一方で書籍からランディ・ローズの悲劇について知り、その時代のオジーのソロを何か特別な気分で聴いていた記憶もある。
悪のイメージを求める感じで始まり、名盤100選に出てくるバンドを全部真面目に聴こうという風に変わってきたロックへの探求心は「なんかパンクって、はんどうとく的でむせいふ主義らしいぞ。見た目もすごいし」という理由で聴き始めたパンクから派生した音楽を聴くようになり、その音楽自体の奇妙さにひかれて、高2にもなるとパンク/NW中心に聴くようになった。結果としてハードロック/メタルのほうはモーターヘッドとかヴェノム、スラッシュメタルしか聴かなくなるのだが、パンクのルーツとしてのサイケデリック、ガレージ・パンクの方は掘っていくようになり、ハードサイケみたいな感じでオジー時代のサバスはいいものだと思っていた。オジーがかっこいいし。
居場所のないキッズのための歌
なんだかんだでパンクと言われるようなバンドも初期のサバスが好きなバンドが多く、「やっぱりみんなそうだよなー」と思う。世界中に「Paranoid」をカヴァーしているパンク/ハードコアパンクバンドがいて、それを探してきて聴くのが好きなのだけど、あの曲は居場所のないキッズのための歌だよなといつも思う。一番有名であろうThe Dickiesのやつはあまり好きじゃなくて、誰だかよくわからない無名の高校生ぐらいのバンドがやっているやつのほうが好きだったりする。

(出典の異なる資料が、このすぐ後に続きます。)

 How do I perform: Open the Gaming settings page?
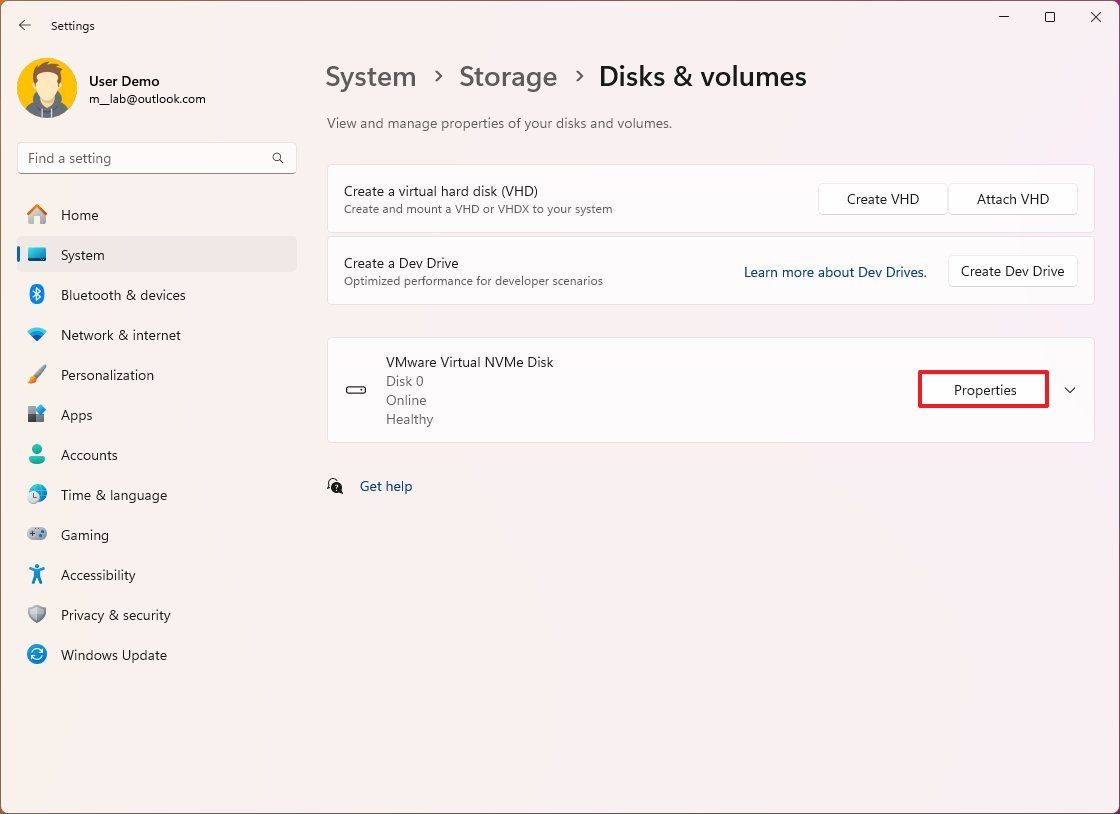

オジーのボーカルをハードロック/メタルっぽいとかんじたことがなくて、大げさな感情の起伏をあまり表現しないオジーの歌い方を好ましく思っていた。楽曲的に初期のサバスのようなバンドはたくさん生まれたけど、オジーみたいな声でオジーのように歌えるボーカルはいない。あと、ビートルズが好きで知られるオジーだが、確かにビートルズっぽい曲もあるのだけど、オジーのボーカルだとあんまビートルズに聞こえない。それがいい。
サバスのアルバムでは『Sabotage』(「Am I Going Insane(Radio)」がネオサイケっぽかったりするのも好き)が好きなのだが、最初に「Symptom of the Universe」を聴いたのはサバスのオリジナルではない。恐悪狂人団の「ヤコペッティ」という曲を聴いてすごくカッコいいリフだなと思っていたら、サバスの曲に日本語の歌詞をのっけたカヴァーだったので、後で驚いた。
あと、高校生時代に寮の部屋でラジカセやせんべいの空き缶を駆使し非常にしょぼいノイズを録音していたのだが、ブラック・サバスというバンド名が部落差別に聞こえるからラジオ局で放送されてなかったという話(田舎で普通に友達と話してたのでわりと有名な話だと思う)が印象に残っていたのでバンド名(?)をそれにインスパイアされたものにしてみたという非常に頭の悪いこともあった。そのテープも上京したころは持っていたのだが、今ではどっか行ってしまったけど。